なんとも運が悪い、とカトウは同情した。それでも、黒木相手に死者が出なかったのは本当に不幸中の幸いだった。
「黒木栄也が見つかったって知らせが来た後、スティーヴ・アートレーヤ・サンダースは、リチャード・ヒロユキ・アイダと一緒に、参謀第二部 に行っちゃったんだ。それが、ほんの三十分くらい前。ケンゾウ・ニイガタとマックス・カジロー・ササキは、その前にもう出かけてた。二人とも今頃、ニュースを聞いてびっくりしてると思うよ」
聞き終えて、カトウは嘆息した。
黒木は、まんまと逃げ出した。しかし発見された場所は、九州南部である。
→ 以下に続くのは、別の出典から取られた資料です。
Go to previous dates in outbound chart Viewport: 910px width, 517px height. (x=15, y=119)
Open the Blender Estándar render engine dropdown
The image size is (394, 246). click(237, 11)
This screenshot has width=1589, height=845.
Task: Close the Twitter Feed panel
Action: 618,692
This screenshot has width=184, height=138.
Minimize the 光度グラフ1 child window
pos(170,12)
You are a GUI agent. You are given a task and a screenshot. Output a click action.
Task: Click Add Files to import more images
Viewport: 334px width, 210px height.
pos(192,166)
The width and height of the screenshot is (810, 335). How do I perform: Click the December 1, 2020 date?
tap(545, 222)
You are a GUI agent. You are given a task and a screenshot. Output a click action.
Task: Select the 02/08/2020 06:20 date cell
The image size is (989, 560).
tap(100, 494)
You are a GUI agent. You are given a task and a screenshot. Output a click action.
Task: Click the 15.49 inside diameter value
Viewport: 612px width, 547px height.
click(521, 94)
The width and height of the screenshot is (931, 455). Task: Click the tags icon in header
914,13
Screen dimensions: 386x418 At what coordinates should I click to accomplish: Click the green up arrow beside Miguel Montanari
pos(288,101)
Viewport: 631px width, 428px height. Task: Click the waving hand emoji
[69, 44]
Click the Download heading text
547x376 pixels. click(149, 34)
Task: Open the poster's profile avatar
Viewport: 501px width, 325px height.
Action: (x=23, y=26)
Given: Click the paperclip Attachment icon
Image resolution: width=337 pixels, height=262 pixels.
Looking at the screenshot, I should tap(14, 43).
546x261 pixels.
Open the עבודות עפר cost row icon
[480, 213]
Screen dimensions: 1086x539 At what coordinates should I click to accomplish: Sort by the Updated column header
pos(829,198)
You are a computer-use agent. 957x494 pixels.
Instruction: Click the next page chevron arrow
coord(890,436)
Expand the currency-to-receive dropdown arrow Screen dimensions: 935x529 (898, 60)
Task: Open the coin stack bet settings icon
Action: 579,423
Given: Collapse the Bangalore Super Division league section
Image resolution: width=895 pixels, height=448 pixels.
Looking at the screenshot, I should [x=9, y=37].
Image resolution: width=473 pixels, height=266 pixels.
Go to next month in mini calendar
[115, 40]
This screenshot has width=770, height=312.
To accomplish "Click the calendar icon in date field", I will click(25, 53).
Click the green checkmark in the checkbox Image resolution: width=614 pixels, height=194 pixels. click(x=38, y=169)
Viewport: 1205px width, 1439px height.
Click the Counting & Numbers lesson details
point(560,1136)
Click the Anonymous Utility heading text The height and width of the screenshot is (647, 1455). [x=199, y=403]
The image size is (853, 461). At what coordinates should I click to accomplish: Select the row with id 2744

どういう理由でそこを訪れたかは定かではないが、すでに一帯に非常線が張られたのは、間違いない。
G H Qは威信をかけて、今度こそ黒木を捕まえるだろう。
唯一、心配があるとすればーー。
「お偉いさんたちの顔が、目に浮かぶわ。きっと今頃、石炭を目一杯、突っ込まれたボイラーみたいに、真っ赤になってるに違いないわね」
頬杖をつき、ウィンズロウがうそぶく。